• WORK REQUEST 1
In the research summary on the molybdenum cofactor, why is replacing the supply of 6-chloro-pterin (3) the most immediate goal? Answer in one to three sentences.
• WORK REQUEST 2
Could you extend the research summary on the molybdenum cofactor, picking up after its final sentence?

*** EXCERPTED TEXT ***

Mentor: Dr. Sharon Burgmayer
The transition metal molybdenum plays a crucial role in the active site of more than 40 enzymes that are necessary to sustain life in many species. When Molybdenum is coordinated by a special ligand, it forms the Molybdenum cofactor (Moco). The Moco is known to facilitate redox reactions and also participate in carbon, nitrogen, oxygen and sulfur cycles. Moco consists of a single molybdenum center coupled to a tricyclic pyranopterin via a dithiolene.
The most immediate goal of this research project will be to replace the depleted supply of 6-chloro-pterin (3), which is the starting material required for making the 2-pivaloyl-6-chloro-pterin (4) that is then used to make one of the pterinyl alkyne precursors called BMOPP (5). In this process I will experiment several techniques such as using the schlenk line, vacuum filtration, column chromatography, FT-IR and 1H NMR.

*** RECORDS SHOWN ***

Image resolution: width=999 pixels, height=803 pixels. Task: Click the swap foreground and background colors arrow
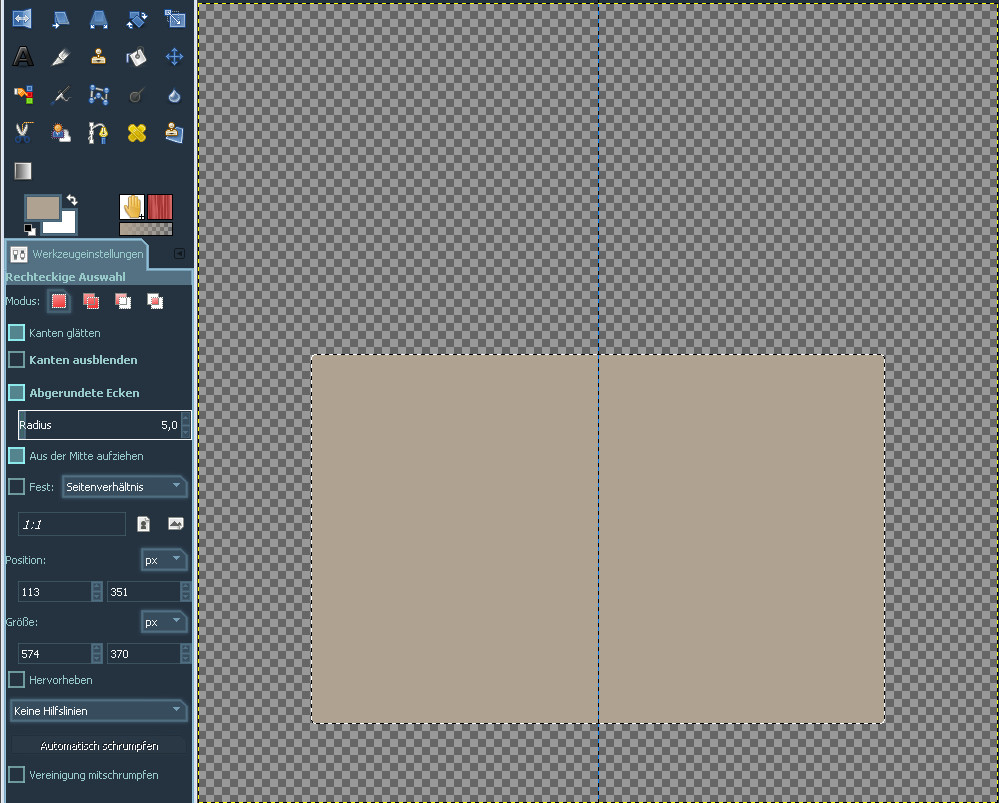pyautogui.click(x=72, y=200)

***
*** RECORDS SHOWN ***

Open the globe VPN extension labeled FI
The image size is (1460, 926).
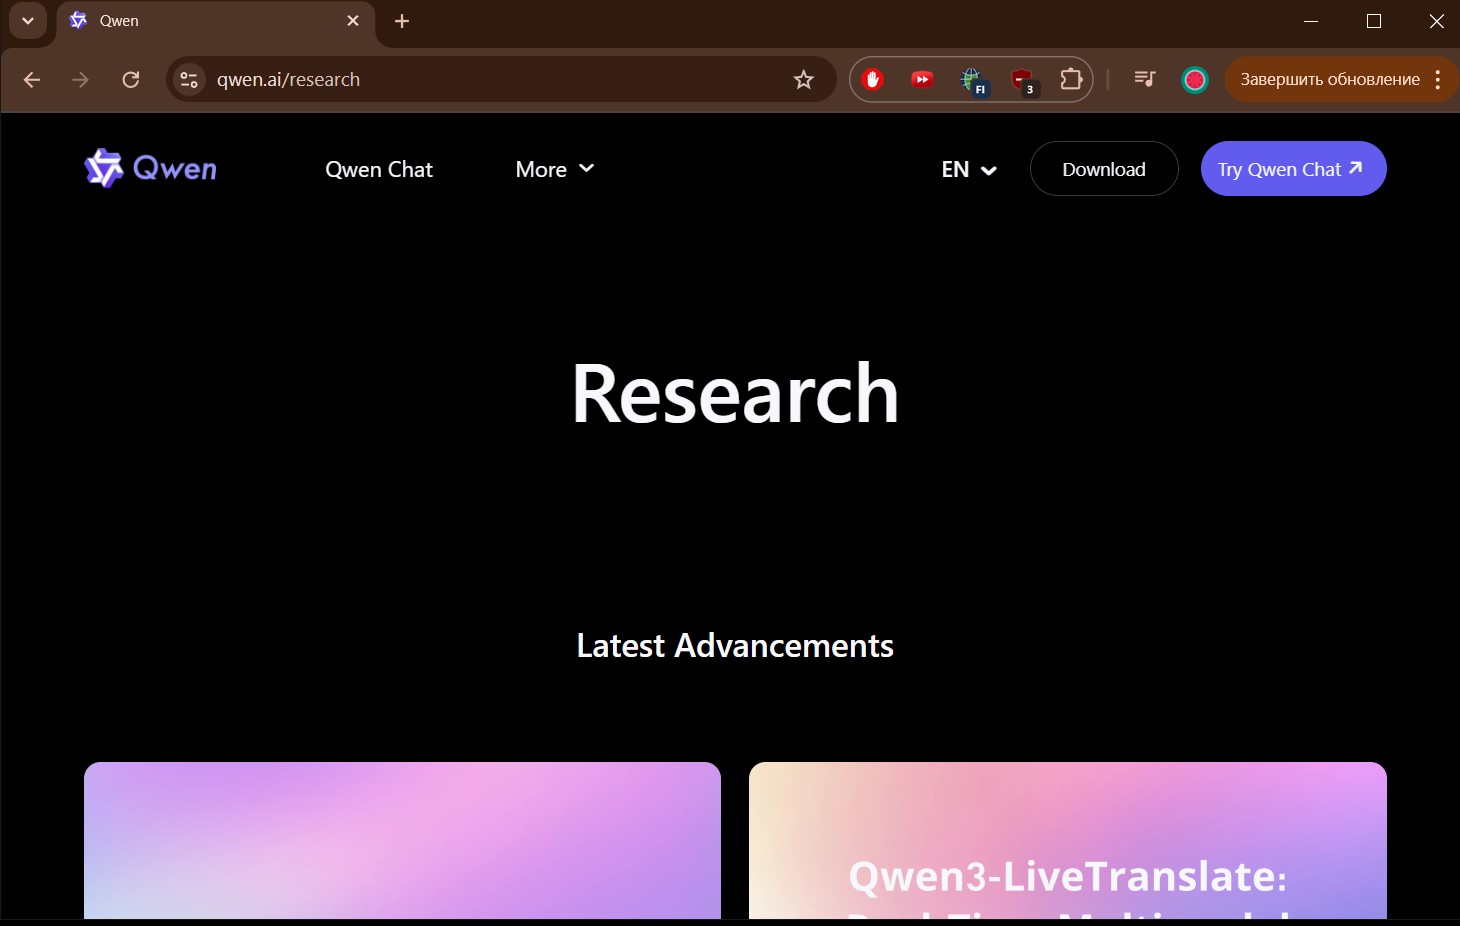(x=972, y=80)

***

• EXERCISE ANSWER 1
The supply of 6-chloro-pterin (3) is depleted, and it is the starting material needed to make 2-pivaloyl-6-chloro-pterin (4). That compound is in turn used to make BMOPP (5), one of the pterinyl alkyne precursors.

• EXERCISE ANSWER 2
Figure 1: Synthesis series of BMOPP, a pterinyl alkyne precursor.
Then, I intend to transition ahead into synthesizing the entire Moco model, which is comprised of two parts: (1) the Molybdenum metal bound to the dithiolene ligand, and (2) the pterin moiety. In addition to that, I also want to synthesize and study the different analogs of the molybdenum cofactor complex, which include BMOPP, POPP, MBMOPP, BOPP, PEOPP and BMOP-TMS. The variations of the steric and electronic nature of the pyrazole substituents could further enable understanding the reactivity and synthesis of the complex.